As with similar brokered initiatives such as WPA, WPS has taken way too long to get into actual products. But now that it is, I don't think it really works.

I just, once again, tried a "matched set" of Wi-Fi Certified for Draft 2.0 802.11n router and card that supported WPS in both the router and client driver / utility. I started with the router and client in their "out-of-the-box" settings, which included no wireless security, but WPS enabled in the router. I got them associated and then pressed the WPS button on the router and in the client utility.

After about 10 seconds, the client and router reported successful completion of the WPS session. But imagine my surprise when I found that the connection was still unsecured! I ran the test multiple times, sometimes starting the WPS session on the client first, other times the router first. But the result was always an unsecured connection.

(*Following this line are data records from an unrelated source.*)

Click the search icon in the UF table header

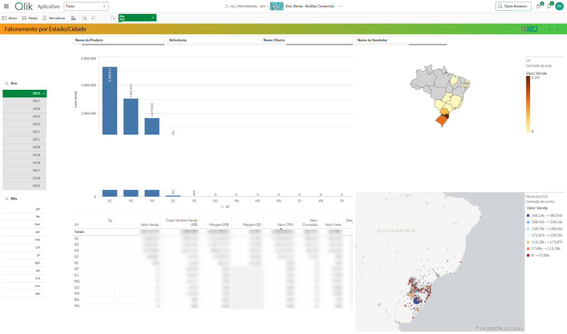coord(110,220)
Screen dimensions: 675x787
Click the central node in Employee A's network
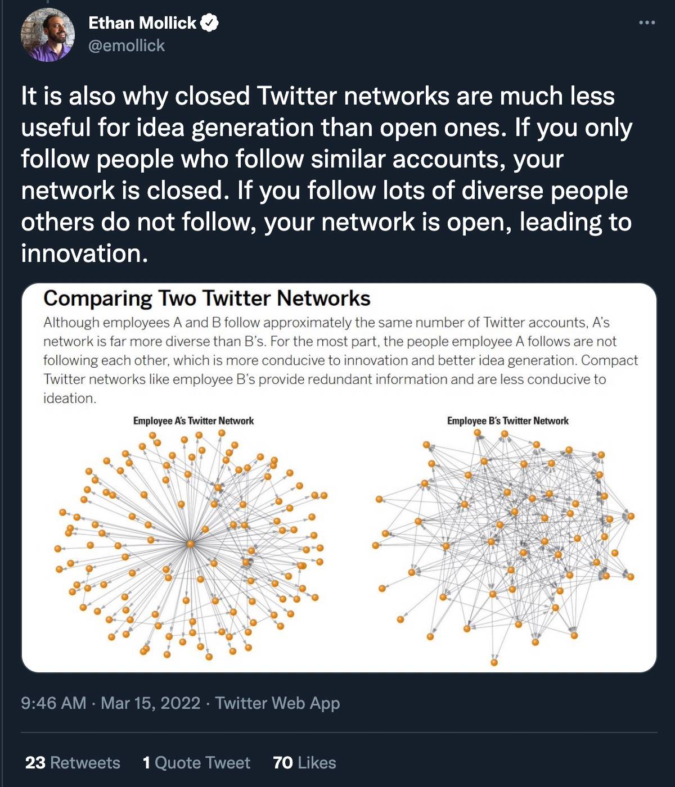pos(190,544)
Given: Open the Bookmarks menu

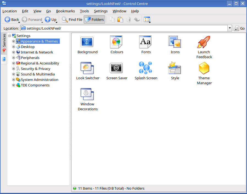Looking at the screenshot, I should point(65,11).
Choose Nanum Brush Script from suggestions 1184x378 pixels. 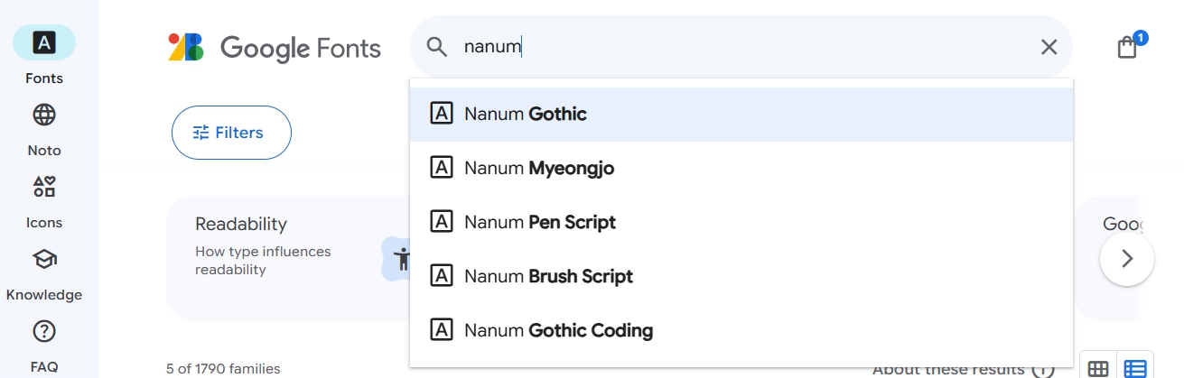[x=741, y=277]
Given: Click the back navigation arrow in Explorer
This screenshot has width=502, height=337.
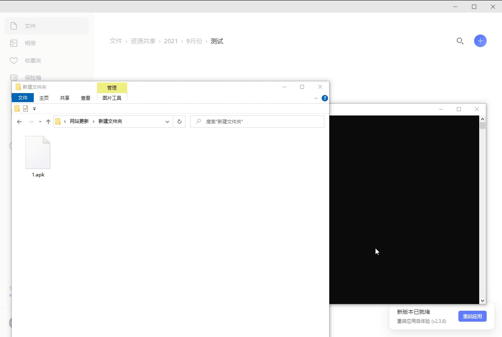Looking at the screenshot, I should pos(19,121).
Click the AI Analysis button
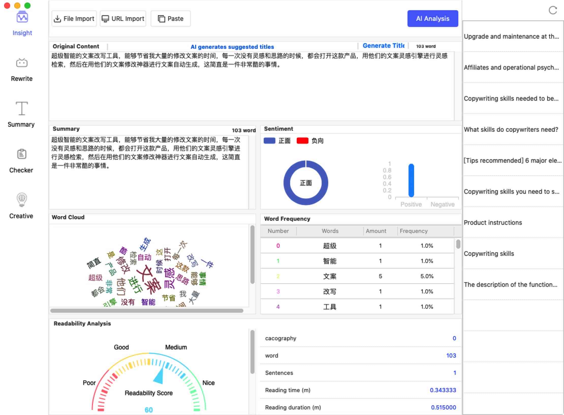 432,18
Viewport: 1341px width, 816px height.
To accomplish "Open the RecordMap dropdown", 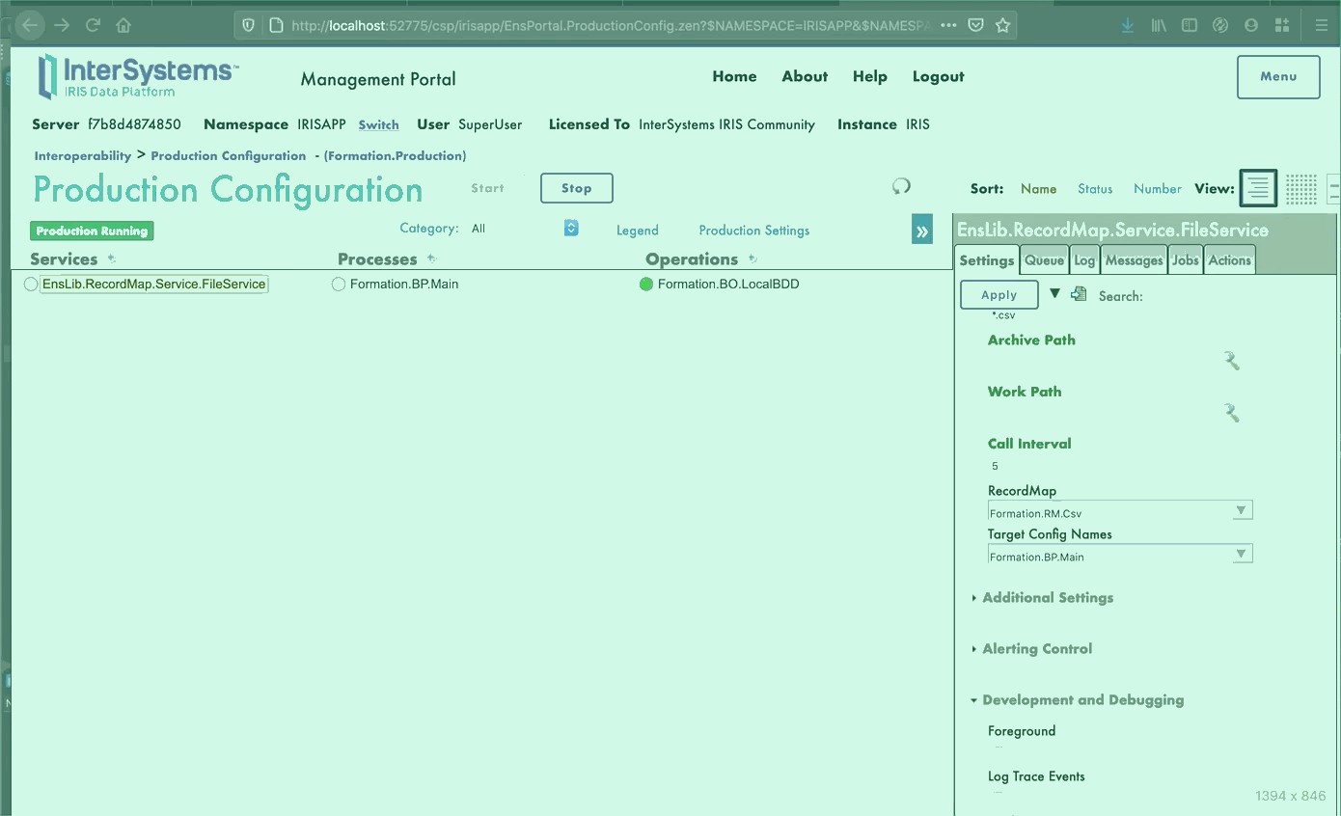I will click(x=1242, y=510).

This isn't the first product I've found where a WPS session didn't automatically create a key and use it to set up a WPA2 secured (or the strongest security that both client and AP would support) connection. I had a similar experience with the Edimax BR-6504N, i.e. client and router supported WPS, session would complete, but security would not be set from an unsecured state.

I also couldn't get WPS to work on a D-Link DGL-4500. And while Trendnet's TEW-633GR supported WPS, the client utility for its "matching" TEW-621PC card didn't. All of these products have Wi-Fi 802.11n Draft 2.0 Certification and all, except the Trendnet pair, carry WPS PIN and PBC Certifications.

But my main question is, am I incorrect in my understanding that WPS is supposed to take a router and client card from an unsecured to a secured connection without having to choose a security mode in the router and enter a key? The Alliance's white paper states:

"With Wi-Fi Protected Setup, the user simply activates the AP and the client device, then either enters the PIN provided by the manufacturer of the AP (PIN configuration) or pushes buttons on the AP and client device(s) (PBC configuration) to initiate the secure set-up. The user is no longer involved in setting a passphrase; the security codes are activated and communicated automatically."

So far, I've yet to see this happen...and in products that have passed Wi-Fi certification that includes WPS.

So, somebody out there help me, please. What am I missing?